I've started adding this to all of my new conversations and it seems to help:

    You are a principal software engineer. I report to you. Do not modify files. Do not write prose. Only provide observations and suggestions so that I can learn from you.
My question to the LLM then follows in the next paragraph. Foregoing most of the LLM's code-writing capabilities in favor of giving observations and ideas seems to be a much better choice for productivity. It can still lead me down rabbit holes or wrong directions, but at least I don't have to deal with 10 pages of prose in its output or 50 pages of ineffectual code.
tarnith•1mo ago
Yeah, it's a decent rubber duck.

As soon as it starts trying to write actual code or generate a bunch of files it's less than helpful very quickly.

Perhaps I haven't tried enough, but I'm entirely unsold on this for anything lower level.

dustbunny•1mo ago
Gemini & ChatGPT have not done well at writing or analyzing OpenGL like rendering code for me, as well. And for many algorithms, it's not good at explaining them as well. And for some of the classical algorithms, like cascading shadow mapping, even articles written by people and example source code that I found is wrong or incomplete.

Learning "the old ways" is certainly valuable, because the AIs and the resources available are bad at these old ways.

FpUser•1mo ago
I use ChatGPT with C++ but in very limited manner. So far it was overall win. I watch the code very closely of course and usually end up doing few iterations (mostly optimizing for speed, reliability, concurrency).

Also to generate boilerplate / repetitive.

Overall I consider it a win.

nurettin•1mo ago
I use Claude to generate C++ 23, it usually performs well. It takes a bit of nudging to avoid repeating itself, reusing existing functionality, not altering huge portions without running tests, etc. But generally it is helpful and knows what to do.
shihab•1mo ago
I'd love to see a breakdown of what exactly worked here, or better yet, PR to upstream Abseil that implements those ideas.

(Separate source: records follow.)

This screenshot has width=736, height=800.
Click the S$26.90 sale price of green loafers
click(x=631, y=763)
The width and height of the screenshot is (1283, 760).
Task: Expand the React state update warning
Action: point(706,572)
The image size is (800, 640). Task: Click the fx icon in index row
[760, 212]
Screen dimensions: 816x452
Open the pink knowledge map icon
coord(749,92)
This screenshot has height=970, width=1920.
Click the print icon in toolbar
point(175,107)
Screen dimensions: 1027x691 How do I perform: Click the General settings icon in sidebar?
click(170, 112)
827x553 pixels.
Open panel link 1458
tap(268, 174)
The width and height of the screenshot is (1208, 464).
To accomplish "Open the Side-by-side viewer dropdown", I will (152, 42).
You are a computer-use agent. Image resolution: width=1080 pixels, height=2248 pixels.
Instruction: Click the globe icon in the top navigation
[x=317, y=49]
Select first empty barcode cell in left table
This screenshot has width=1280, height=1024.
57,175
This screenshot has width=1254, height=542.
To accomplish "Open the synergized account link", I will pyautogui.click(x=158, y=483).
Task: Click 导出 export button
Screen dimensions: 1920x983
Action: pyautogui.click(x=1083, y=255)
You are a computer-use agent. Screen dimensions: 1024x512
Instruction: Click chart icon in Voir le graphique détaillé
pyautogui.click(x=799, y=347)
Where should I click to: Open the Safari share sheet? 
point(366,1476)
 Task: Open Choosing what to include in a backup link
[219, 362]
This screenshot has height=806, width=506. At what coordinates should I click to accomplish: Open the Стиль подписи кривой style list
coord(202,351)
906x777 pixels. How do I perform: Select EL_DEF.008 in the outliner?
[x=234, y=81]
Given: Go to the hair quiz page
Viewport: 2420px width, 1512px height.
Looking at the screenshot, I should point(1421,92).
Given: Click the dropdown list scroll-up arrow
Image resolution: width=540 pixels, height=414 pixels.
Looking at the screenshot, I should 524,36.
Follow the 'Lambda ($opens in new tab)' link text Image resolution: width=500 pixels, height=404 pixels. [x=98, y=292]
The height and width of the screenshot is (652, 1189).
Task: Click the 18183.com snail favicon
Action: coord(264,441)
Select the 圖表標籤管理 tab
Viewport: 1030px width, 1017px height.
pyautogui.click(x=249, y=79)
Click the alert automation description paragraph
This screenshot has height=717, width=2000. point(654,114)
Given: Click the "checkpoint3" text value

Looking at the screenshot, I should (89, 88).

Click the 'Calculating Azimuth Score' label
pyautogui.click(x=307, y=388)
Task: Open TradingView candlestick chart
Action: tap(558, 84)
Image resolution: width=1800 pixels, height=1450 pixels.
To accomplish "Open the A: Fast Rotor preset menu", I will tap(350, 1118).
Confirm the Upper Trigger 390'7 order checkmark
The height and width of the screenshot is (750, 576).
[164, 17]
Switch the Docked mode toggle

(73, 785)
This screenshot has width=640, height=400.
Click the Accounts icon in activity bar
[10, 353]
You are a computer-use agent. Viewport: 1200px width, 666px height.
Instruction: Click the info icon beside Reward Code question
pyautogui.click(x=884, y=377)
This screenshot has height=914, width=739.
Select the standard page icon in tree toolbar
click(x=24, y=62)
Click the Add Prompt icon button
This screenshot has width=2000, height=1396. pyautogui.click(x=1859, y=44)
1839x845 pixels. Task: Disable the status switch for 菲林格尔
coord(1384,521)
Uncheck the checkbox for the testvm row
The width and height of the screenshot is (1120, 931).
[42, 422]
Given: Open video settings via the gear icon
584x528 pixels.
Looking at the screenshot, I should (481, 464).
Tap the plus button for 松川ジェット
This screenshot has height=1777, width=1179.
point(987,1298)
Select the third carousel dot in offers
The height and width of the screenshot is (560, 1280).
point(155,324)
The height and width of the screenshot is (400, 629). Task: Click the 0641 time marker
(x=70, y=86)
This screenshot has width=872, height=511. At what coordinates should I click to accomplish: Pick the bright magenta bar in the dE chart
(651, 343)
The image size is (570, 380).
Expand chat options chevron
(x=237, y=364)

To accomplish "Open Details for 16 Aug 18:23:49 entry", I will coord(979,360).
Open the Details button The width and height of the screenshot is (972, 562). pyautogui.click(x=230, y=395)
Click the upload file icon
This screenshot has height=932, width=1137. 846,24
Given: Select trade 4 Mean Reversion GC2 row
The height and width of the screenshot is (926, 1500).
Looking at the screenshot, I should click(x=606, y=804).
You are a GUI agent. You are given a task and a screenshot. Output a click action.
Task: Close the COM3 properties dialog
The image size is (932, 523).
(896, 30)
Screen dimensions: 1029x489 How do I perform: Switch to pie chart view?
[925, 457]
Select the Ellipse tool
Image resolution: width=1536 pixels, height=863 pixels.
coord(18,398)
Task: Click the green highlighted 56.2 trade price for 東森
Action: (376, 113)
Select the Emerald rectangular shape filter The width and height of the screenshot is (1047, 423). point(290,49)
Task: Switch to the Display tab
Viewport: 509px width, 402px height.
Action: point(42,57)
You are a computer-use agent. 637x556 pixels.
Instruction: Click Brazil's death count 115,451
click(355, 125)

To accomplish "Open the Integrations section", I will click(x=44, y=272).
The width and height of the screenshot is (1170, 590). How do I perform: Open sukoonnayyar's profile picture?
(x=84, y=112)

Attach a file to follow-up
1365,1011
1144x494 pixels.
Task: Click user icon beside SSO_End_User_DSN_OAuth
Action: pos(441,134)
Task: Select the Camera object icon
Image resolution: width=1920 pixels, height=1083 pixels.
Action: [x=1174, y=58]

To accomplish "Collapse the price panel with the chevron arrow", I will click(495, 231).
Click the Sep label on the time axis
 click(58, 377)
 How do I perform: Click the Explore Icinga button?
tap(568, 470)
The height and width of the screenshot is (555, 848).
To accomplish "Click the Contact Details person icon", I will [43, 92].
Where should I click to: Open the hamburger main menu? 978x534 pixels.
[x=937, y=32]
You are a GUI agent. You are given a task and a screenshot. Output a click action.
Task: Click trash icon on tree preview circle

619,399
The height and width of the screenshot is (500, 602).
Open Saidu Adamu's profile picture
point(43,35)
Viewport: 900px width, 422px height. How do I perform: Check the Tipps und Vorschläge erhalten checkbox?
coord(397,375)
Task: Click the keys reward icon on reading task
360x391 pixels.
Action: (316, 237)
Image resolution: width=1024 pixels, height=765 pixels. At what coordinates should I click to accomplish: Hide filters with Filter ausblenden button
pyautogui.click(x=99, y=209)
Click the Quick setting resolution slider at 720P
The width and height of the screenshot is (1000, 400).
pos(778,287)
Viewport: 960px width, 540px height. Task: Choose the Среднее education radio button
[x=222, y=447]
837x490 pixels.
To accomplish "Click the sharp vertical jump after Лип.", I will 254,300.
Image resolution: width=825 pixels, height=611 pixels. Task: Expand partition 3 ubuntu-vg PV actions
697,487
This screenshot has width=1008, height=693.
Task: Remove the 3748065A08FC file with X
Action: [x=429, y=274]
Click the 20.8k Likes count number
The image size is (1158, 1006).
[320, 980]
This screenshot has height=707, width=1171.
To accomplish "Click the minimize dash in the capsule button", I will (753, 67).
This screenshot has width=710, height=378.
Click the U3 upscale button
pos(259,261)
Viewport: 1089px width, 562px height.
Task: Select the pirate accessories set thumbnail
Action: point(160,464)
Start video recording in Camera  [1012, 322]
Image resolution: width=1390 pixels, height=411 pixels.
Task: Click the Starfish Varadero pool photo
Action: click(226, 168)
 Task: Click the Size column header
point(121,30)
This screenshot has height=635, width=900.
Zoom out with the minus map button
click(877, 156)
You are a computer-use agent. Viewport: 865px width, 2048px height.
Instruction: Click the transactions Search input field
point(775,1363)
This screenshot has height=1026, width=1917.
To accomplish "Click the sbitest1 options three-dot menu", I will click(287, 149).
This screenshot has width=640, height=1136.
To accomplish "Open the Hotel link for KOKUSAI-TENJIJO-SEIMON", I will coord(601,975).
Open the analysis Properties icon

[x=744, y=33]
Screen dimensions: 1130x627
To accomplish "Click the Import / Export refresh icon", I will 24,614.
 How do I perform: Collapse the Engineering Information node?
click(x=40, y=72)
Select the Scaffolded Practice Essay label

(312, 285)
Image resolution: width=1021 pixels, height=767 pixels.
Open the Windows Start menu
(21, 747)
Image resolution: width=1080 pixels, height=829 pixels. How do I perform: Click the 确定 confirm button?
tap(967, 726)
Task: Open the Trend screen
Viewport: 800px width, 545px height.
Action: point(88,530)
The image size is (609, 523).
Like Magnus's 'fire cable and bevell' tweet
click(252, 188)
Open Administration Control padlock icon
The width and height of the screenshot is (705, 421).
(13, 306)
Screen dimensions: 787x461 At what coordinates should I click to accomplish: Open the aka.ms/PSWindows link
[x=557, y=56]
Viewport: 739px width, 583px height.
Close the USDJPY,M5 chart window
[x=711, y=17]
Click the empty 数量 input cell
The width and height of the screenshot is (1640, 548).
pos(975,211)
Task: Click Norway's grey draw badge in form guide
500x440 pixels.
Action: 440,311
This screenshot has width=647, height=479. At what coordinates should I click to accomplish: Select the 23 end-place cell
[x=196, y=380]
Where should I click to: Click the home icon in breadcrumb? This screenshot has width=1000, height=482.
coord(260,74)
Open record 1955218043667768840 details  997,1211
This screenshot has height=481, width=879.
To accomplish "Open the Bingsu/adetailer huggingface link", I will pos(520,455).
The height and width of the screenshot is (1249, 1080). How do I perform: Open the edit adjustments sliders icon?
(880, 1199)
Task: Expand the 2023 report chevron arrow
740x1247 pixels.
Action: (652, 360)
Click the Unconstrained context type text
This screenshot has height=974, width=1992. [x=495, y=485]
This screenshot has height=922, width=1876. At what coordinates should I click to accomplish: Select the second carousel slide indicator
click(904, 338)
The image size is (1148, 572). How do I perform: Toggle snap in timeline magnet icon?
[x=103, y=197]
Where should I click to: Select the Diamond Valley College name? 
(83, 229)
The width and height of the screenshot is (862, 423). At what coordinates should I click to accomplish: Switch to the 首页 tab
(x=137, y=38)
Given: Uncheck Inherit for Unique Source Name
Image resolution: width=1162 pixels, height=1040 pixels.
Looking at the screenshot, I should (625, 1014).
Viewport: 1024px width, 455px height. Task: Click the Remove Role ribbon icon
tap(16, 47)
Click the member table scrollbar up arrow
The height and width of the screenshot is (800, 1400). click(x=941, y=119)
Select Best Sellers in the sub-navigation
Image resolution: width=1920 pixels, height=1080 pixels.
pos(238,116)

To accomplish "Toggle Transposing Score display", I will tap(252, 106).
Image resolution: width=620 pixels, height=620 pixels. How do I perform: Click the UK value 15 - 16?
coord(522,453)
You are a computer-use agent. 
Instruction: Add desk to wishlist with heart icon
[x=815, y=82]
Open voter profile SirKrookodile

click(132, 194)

AI is always good at going from 0 to 80%, it's the last 20% it struggles with. It'd be interesting to see a claude-written code making its way to a well-established library.

leopoldj•1mo ago
I apologize if this is common knowledge. Modern C++ coding agents need to have a deep semantic understanding of the external libraries and header files. A simple RAG on the code base is not enough. For example, GitHub Copilot for VS Code and Visual Studio uses IDE language services like IntelliSense. To that extent, using a proper C++ IDE rather than a plain editor will improve the quality of suggested code. For example, if you're using VS Code, make sure the C/C++ Extension Pack is installed.
the_arun•1mo ago
There is also new Adaptive Radix Tree implementation - https://www.db.in.tum.de/~leis/papers/ART.pdf which is supposed to be faster than B-Tree
plorkyeran•1mo ago
2-5x faster than both abseil's b+tree and std::map means that abseil's b+tree had to be the same performance as std::map for the tested workload. This is... very unusual. I have only ever seen it be much faster or moderately slower.
sedatk•1mo ago
Not necessarily. Insert could be 5x faster in one, and 2x faster in another, and there would still be orders of magnitude difference between both. 2x-5x is a long range.
dicroce•1mo ago
Ok, maybe someone here can clear this up for me. My understanding of B+tree's is that they are good for implementing indexes on disk because the fanout reduces disk seeks... what I don't understand is in memory b+trees... which most of the implementations I find are. What are the advantages of an in memory b+tree?
wffurr•1mo ago
https://github.com/abseil/abseil-cpp/blob/master/absl/contai... mentions that b-tree maps hold multiple values per node, which makes them more cache-friendly than the red-black trees used in std::map.

You use either container when you want a sorted associative map type, which I have not found many uses cases for in my work. I might have a handful of them versus many instances of vectors and unsorted associative maps, i.e. absl::flat_hash_map.

dataflow•1mo ago
Memory also has a seek penalty. It's called a cache miss penalty. It might be easier to think of them in general as penalties for nonlocality.